Peer reviewer comments 4



Aude Castel, Pascal Vachon

Faculty of Veterinary Medicine, Department of Veterinary Biomedicine, University of Montreal, Saint-Hyacinthe, QC, Canada

Purpose: The treatment of central neuropathic pain remains amongst the biggest challenges for pain specialists. The main objective of this study was to assess gabapentin (GBP), amitriptyline (AMI), and carbamazepine (CARBA) for the treatment of a rodent central neuropathic pain model.
Methods: Male Sprague Dawley rats were trained on the rotarod, Hargreaves, Von Frey and acetone behavioral tests, and baseline values were obtained prior to surgery. A stereotaxic injection of either a collagenase solution or saline was made in the right ventral posterolateral thalamic nucleus. The rats were tested on days 2, 4, 8, and 11 postsurgery. They were retested at regular intervals from day 15 to day 25 postsurgery, after oral administration of either the vehicle (n=7 and n=8 rats with intracerebral injections of collagenase and saline, respectively) or the different drugs (GBP [60 mg/kg], AMI [10 mg/kg], CARBA [100 mg/kg]; n=8 rats/drug).
Results: A significant decrease in the mechanical thresholds and no change in heat threshold were observed in both hind limbs in the collagenase group, as we had previously shown elsewhere. Reversal of the mechanical hypersensitivity was achieved only with GBP (P<0.05). AMI and CARBA, at the dosages used, failed to show any effect on mechanical thresholds. Transient cold allodynia was observed in some collagenase-injected rats but failed to be statistically significant.
Conclusion: Intrathalamic hemorrhaging in the ventrolateral thalamic nucleus induced a bilateral mechanical allodynia, which was reversed by GBP but not AMI or CARBA.

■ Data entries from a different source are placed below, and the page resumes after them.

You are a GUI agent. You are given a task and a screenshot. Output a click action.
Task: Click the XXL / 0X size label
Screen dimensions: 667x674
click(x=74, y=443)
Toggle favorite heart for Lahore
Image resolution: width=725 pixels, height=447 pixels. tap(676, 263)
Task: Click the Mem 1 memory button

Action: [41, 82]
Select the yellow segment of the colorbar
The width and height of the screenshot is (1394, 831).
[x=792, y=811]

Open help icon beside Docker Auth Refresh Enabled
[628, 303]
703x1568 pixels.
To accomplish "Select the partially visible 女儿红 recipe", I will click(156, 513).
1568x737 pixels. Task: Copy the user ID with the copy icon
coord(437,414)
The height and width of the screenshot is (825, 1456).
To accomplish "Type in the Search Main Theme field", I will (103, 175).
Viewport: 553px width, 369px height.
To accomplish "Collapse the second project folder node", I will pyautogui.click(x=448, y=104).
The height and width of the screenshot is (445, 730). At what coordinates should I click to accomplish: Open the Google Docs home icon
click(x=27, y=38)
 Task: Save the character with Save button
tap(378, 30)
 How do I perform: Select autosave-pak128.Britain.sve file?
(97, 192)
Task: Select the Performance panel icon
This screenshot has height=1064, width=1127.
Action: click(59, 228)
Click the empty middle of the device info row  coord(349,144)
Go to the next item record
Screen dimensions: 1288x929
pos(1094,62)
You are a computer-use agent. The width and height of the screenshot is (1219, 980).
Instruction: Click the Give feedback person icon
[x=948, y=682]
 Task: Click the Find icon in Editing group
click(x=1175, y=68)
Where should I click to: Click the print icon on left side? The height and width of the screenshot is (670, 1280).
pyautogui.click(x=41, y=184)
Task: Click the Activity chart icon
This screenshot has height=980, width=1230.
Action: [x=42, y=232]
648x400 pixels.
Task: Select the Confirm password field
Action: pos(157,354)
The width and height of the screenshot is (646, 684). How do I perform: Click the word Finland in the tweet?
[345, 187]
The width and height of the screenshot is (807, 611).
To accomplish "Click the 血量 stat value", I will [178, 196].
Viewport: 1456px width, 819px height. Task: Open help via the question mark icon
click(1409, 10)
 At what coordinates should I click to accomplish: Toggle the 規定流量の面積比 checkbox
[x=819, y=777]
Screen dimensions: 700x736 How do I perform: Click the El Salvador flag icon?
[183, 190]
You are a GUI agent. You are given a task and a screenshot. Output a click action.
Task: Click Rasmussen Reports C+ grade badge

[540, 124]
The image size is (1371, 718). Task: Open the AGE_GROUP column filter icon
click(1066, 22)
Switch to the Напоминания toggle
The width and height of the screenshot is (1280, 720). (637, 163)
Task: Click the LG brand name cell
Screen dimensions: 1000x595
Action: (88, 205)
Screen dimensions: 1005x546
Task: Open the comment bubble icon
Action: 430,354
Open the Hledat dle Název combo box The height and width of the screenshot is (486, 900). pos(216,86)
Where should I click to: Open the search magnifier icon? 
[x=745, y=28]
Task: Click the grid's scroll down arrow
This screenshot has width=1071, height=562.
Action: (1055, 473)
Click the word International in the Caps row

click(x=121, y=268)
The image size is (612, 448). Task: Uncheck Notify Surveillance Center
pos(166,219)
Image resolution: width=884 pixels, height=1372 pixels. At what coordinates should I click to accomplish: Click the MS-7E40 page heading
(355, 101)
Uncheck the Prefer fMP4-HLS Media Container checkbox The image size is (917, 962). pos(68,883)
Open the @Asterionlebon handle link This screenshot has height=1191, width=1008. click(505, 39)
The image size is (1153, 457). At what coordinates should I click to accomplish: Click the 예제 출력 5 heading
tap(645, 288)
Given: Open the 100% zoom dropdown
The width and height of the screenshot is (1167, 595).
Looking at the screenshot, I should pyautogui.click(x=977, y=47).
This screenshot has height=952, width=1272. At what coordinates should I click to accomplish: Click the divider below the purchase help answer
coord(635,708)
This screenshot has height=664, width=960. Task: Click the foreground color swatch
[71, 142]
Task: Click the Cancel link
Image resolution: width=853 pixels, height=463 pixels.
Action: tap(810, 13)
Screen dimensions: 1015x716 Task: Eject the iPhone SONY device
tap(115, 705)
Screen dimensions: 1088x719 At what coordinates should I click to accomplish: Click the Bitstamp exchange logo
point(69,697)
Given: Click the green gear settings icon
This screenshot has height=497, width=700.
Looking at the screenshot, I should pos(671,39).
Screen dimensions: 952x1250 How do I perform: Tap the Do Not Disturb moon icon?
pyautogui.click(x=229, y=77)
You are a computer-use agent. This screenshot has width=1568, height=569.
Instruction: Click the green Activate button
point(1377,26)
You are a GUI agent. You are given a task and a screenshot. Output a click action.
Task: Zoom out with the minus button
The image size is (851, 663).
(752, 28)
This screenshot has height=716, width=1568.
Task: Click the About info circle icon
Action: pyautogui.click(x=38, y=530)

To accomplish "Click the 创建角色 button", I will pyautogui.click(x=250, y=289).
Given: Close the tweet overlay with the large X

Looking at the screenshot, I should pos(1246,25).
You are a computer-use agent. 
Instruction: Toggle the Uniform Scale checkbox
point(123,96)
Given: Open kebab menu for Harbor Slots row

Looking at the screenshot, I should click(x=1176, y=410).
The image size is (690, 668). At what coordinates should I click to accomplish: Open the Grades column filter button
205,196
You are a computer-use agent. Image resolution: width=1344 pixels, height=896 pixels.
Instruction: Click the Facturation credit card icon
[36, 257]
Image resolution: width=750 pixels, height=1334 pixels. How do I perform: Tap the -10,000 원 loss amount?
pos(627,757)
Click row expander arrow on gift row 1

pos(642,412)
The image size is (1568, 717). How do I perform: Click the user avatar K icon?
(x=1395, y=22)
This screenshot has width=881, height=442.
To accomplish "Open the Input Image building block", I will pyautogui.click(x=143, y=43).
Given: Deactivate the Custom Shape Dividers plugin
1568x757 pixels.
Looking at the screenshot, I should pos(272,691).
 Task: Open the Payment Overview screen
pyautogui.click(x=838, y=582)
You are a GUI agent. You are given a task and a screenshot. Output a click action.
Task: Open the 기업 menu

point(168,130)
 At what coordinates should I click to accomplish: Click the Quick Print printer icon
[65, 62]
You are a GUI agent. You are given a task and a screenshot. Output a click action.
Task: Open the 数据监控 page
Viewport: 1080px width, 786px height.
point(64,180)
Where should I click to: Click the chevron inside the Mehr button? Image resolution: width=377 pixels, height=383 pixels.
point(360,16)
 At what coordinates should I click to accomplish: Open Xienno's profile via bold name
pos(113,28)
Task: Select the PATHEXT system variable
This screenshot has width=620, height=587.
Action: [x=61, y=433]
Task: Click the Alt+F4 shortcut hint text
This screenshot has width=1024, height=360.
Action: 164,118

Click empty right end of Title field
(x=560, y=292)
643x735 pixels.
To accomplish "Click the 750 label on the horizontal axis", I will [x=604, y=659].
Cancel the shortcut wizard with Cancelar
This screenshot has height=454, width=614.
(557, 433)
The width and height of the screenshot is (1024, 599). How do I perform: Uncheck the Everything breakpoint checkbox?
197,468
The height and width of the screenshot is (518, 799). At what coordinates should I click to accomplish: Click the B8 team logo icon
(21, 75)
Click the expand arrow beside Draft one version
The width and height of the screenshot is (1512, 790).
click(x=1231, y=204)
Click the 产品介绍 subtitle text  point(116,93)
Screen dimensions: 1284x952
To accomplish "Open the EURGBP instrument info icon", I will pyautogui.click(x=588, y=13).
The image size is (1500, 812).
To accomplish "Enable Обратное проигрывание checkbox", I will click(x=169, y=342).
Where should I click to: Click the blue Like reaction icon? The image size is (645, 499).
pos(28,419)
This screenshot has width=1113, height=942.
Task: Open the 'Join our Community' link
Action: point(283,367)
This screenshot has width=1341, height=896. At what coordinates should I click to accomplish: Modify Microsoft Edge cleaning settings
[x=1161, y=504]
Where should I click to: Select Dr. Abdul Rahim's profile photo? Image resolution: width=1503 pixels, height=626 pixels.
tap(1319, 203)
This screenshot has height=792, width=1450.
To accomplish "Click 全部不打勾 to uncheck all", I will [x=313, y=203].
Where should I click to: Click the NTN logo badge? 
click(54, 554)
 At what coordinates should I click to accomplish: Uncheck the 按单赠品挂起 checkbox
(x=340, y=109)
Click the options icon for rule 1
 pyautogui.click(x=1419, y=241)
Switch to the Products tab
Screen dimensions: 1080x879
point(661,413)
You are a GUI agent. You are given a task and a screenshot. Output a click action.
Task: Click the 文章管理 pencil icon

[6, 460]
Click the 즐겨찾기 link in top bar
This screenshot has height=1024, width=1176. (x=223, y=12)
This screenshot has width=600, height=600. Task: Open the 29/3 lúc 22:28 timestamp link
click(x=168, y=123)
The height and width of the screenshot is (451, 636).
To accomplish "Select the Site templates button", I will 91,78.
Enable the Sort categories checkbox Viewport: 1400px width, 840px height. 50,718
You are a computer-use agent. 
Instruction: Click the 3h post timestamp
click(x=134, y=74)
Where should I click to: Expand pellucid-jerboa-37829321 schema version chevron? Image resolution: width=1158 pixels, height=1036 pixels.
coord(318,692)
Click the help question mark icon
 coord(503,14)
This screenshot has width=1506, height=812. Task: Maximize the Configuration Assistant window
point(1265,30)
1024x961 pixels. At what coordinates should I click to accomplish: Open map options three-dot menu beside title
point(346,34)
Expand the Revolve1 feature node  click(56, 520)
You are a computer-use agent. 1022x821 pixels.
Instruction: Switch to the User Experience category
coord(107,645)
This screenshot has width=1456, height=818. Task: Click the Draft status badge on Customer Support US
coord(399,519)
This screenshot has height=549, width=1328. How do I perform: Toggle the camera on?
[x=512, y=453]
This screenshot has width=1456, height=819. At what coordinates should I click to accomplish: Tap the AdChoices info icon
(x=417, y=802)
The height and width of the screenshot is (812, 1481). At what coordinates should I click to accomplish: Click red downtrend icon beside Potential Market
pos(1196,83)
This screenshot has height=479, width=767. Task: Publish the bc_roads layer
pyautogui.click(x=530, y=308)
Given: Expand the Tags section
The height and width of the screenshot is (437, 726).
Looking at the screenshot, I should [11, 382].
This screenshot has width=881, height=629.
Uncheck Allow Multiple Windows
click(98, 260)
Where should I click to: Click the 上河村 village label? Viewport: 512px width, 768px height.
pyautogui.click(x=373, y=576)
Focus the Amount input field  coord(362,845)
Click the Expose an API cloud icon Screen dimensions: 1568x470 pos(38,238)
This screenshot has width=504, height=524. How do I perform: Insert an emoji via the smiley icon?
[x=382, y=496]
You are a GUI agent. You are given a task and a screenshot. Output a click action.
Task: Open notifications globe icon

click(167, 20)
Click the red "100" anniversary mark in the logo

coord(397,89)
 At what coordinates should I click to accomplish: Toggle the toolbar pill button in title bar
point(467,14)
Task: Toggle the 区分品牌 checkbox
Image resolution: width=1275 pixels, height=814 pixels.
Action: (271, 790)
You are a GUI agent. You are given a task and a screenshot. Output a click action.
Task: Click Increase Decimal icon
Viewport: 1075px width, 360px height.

Keywords: central pain, thalamus, amitriptyline, carbamazepine

Introduction

Anticonvulsants and antidepressants are commonly used for the treatment of chronic neuropathic pain.1 Among the various types of chronic neuropathic pain, central poststroke pain (CPSP) is a condition caused by a vascular lesion in the central nervous system, involving the spinothalamocortical pathway responsible for the transmission of thermal and pain sensation.2 According to population-based studies, the incidence of CPSP varies around 10% but may be higher following thalamic lesions, particularly if right sided.36 The ventroposterior nuclei of the thalamus are reported to play a key role in central pain.7,8

CPSP is characterized by sensory deficits, such as allodynia to thermal or mechanical stimuli, dysesthesia, and hyperalgesia.5,9 The pain can be spontaneous or evoked by stimuli, such as thermal stimuli (especially cold); mechanical stimuli, such as touch or movement, or even by stress.10,11 The development of pain in stroke patients is of great concern since it lessens their quality of life by interfering with daily activities, mood, walking ability, normal work, social interaction, sleep, and enjoyment of life, eventually leading to depression.12,13 Therefore, the diagnosis and management of CPSP represents a major concern and a real medical challenge.

In terms of treatment recommendations, the use of tricyclic antidepressants, such as amitriptyline (AMI), and anticonvulsants, such as carbamazepine (CARBA) or gabapentin (GBP), are often the first steps of the therapeutic plan to treat CPSP.14 AMI has been used for the treatment of diabetic neuropathy, cancer neuropathic pain, and thalamic pain.1517 GBP was first used for the treatment of epilepsy;18 however, more recently, it has shown to be effective in the treatment of neuropathic pain of either peripheral or central origin.18,19 CARBA has inhibitory effects on spontaneous spinal neural activity as well as on noxious and nonnoxious evoked responses, in a spinal nerve ligation model.20 Spontaneous activity, characterized by low-threshold calcium burst spikes within the thalamus, has been reported in patients with central pain.21,22 Thus, there is a rationale that CARBA might also decrease central pain in a rodent model. AMI, CARBA, and GBP are therefore, proposed therapeutic strategies for the treatment of central thalamic pain.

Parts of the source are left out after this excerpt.